The other potential approach I can envision to try to detect that, of 
trying to match an amount of bytes read with a total_size doesn't seem 
very workable to me either.

> But
> i'd say scattering the extents of a file over the ISO makes as little
> sense as having extents of unaligned size before the last extent.

I agree. It makes little sense, and we should expect that *nobody* will 
ever do that.
But if somebody actually does, we won't be able to tell. And that is a 
deal breaker.

> Betting on nicely recorded ISO extents would avoid the problem of having
> an ISO_MAX_MULTIEXTENT limit.

That would be a "blind" bet, unless we add code to hide struct elements 
that, IMO, we should publicise if we have them.

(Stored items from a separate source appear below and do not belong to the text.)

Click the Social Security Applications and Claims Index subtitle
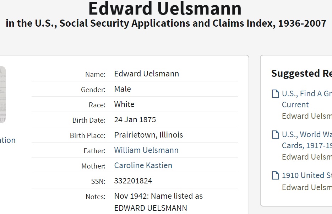The image size is (332, 214). coord(166,23)
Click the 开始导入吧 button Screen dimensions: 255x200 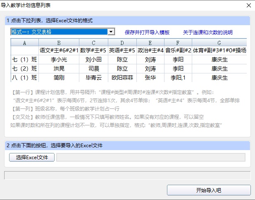pos(209,190)
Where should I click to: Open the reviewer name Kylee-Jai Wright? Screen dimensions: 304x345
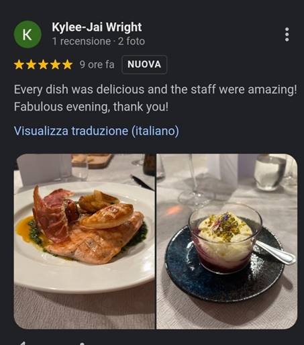point(97,27)
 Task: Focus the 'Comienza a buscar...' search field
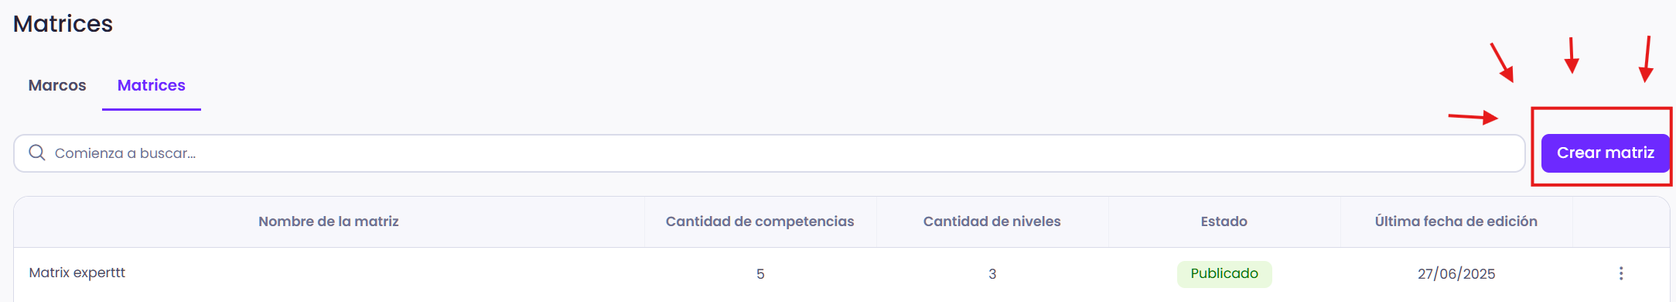[769, 153]
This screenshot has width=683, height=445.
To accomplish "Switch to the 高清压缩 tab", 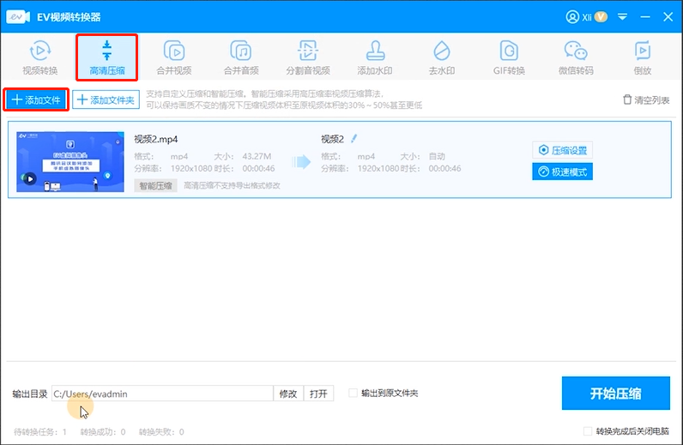I will [x=107, y=57].
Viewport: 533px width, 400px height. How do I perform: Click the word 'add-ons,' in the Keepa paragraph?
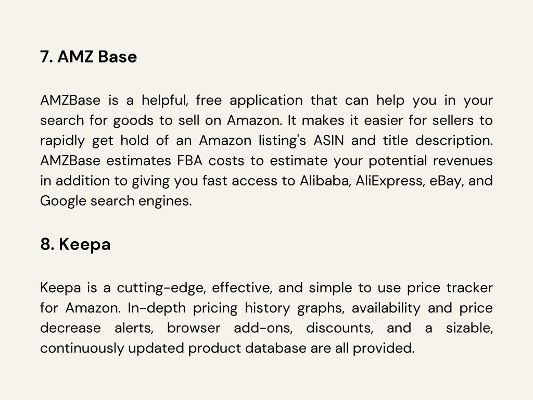pyautogui.click(x=263, y=328)
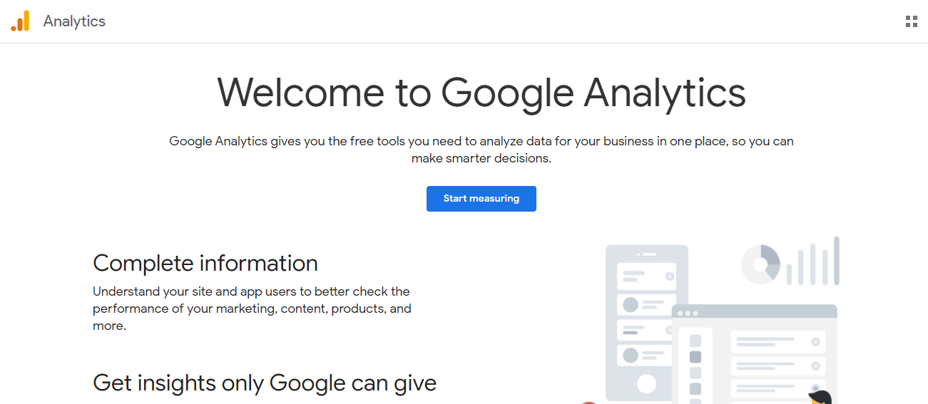Click the person avatar with black hair

click(820, 397)
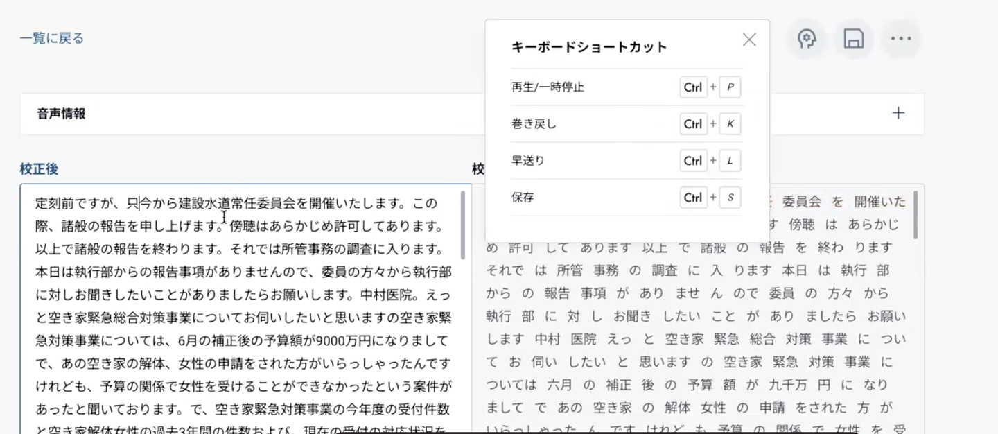
Task: Click the S keycap for 保存
Action: (x=730, y=198)
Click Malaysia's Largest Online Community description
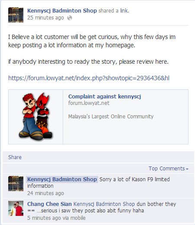The image size is (195, 225). click(x=111, y=117)
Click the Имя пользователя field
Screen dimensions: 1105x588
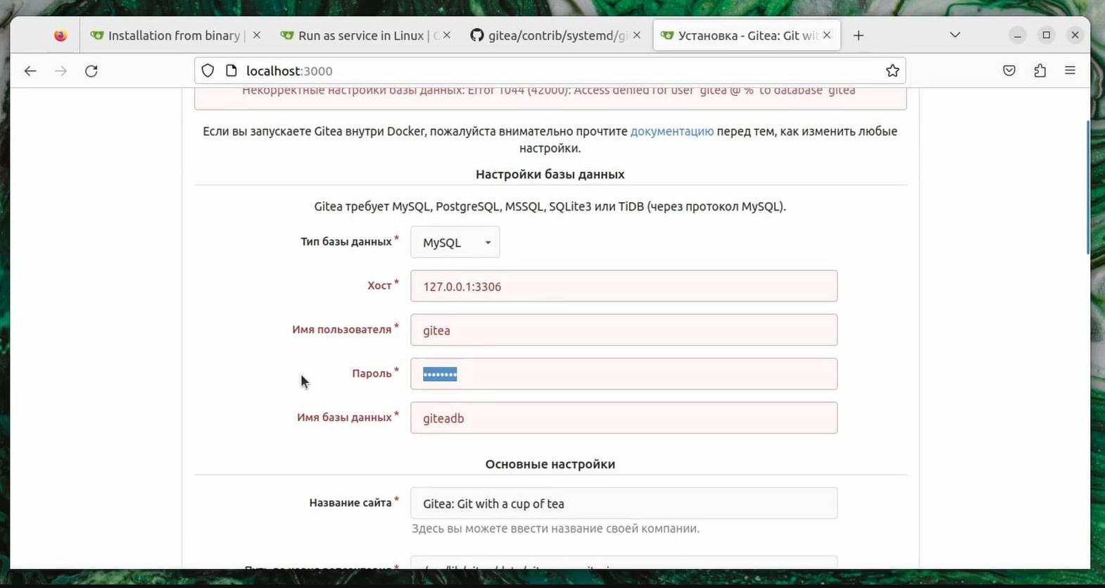(x=624, y=330)
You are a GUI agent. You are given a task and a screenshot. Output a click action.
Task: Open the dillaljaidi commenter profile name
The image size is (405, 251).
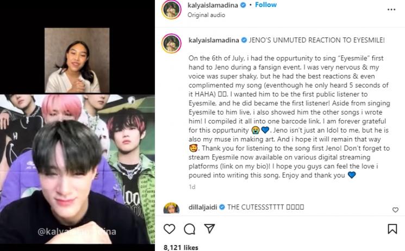tap(203, 207)
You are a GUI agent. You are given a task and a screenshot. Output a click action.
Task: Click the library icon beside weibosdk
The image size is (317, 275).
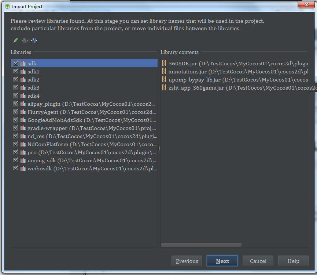pos(22,168)
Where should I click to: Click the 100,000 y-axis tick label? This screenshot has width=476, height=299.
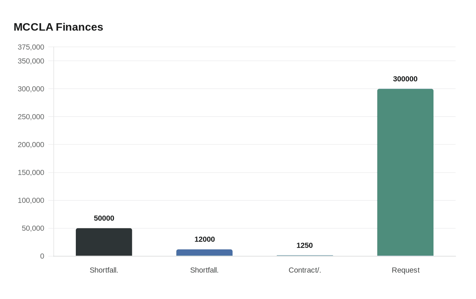(x=31, y=200)
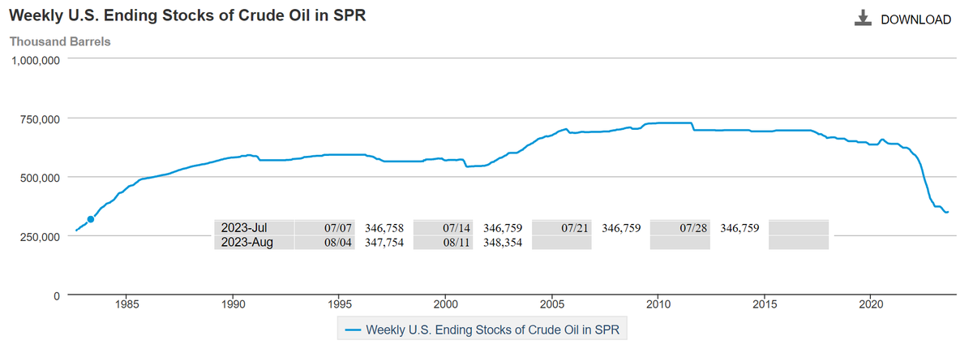Click the 750,000 y-axis label

click(x=37, y=118)
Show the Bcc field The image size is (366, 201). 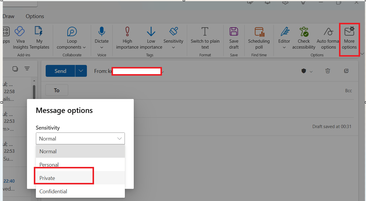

> This would make it a long lasting solution until mad ISOs appear.
>
> I would support such a decision if it is done after due consideration
> of its potential drawbacks.

Silent failure is not an option in my book, so if we go with this, and 
we push for modifying struct iso9660_stat_s as little as possible, we'll 
need to figure out a way to hide an series of LSNs and extent sizes that 
we can validate internally. This looks like a lot of unneeded complexity 
when we can just make them public in the struct.

I very much agree however that my earlier proposal, with the public 
attributes, was lacking detection of non alignment, and that it would 
need to be fixed for that.

> One could adapt Pete's proposal to not bail out if ISO_MAX_MULTIEXTENT
> is exceeded, but to rather continue counting bytes in .total_size
> without recording the surplus extents. A flag in the result should then
> indicate whether .extent_lsn and .extent_size are incomplete.
> So oversized files would be readable if the ISO is neat.

Well, if we go with that proposal, I don't think we need 
ISO_MAX_MULTIEXTENT at all, since total size is the only thing we care 
about, and we wouldn't be storing arrays of LSNs and extent sizes in the 
first place.

So, of course, if the ISO is neat, we're always good.
But if the ISO isn't, we're also going to pretend we're good, when we 
shouldn't...

Then again, maybe you have devised a good solution that'll allow us to 
have the best of both worlds (i.e. assume that we have nicely set up ISO 
*AND* produce an error if it isn't), in which case I'd have no objection 
to go with that proposal, since that the same kind of stuff I've been 
advocating when it comes to ISO_MAX_MULTIEXTENT...

Regards,

/Pete